## WORK TO COMPLETE
Wherever the line that contains "Ford Probe IV" falls, repeat it and the lines after it exactly until the records end, without any pictures.

(Records drawn from a dataset)
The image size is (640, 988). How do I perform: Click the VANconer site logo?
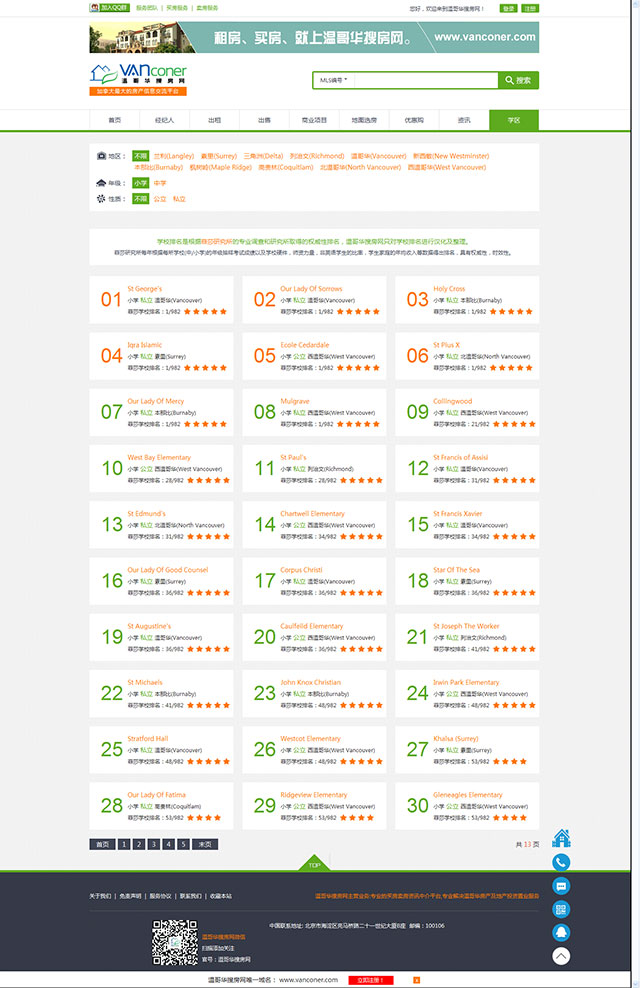tap(138, 74)
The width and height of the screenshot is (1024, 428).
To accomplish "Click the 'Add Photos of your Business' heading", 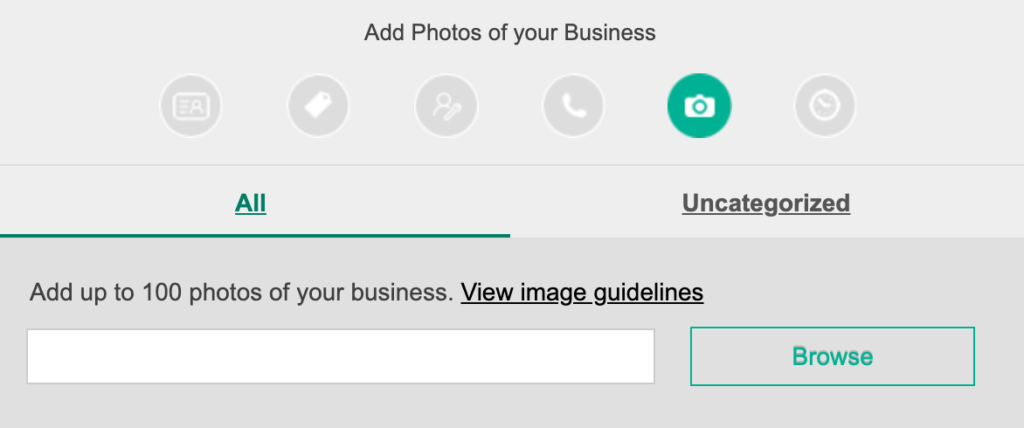I will (510, 33).
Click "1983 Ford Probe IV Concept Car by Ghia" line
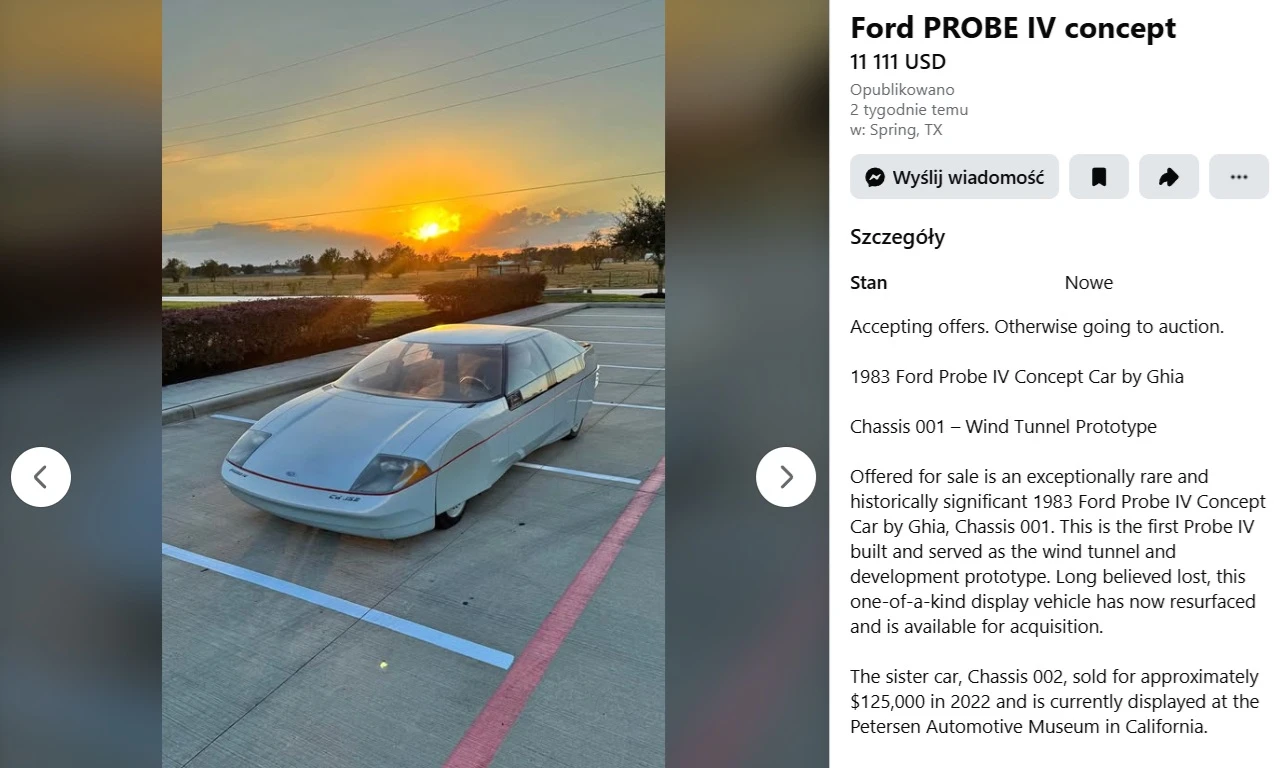Image resolution: width=1275 pixels, height=768 pixels. pos(1016,377)
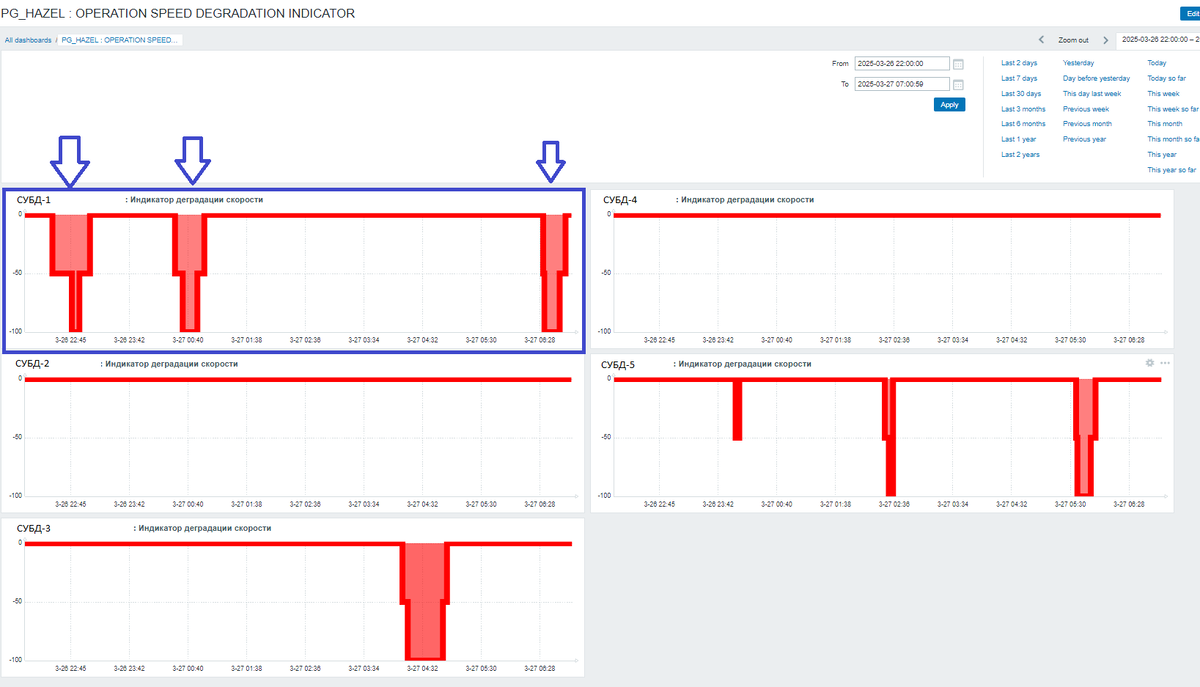Choose Last 7 days time range
Viewport: 1200px width, 687px height.
click(1019, 78)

## FINISHED TASK
Click "1983 Ford Probe IV Concept Car by Ghia" line
Image resolution: width=1275 pixels, height=768 pixels. pos(1016,377)
Choose Last 7 days time range
Viewport: 1200px width, 687px height.
click(1019, 78)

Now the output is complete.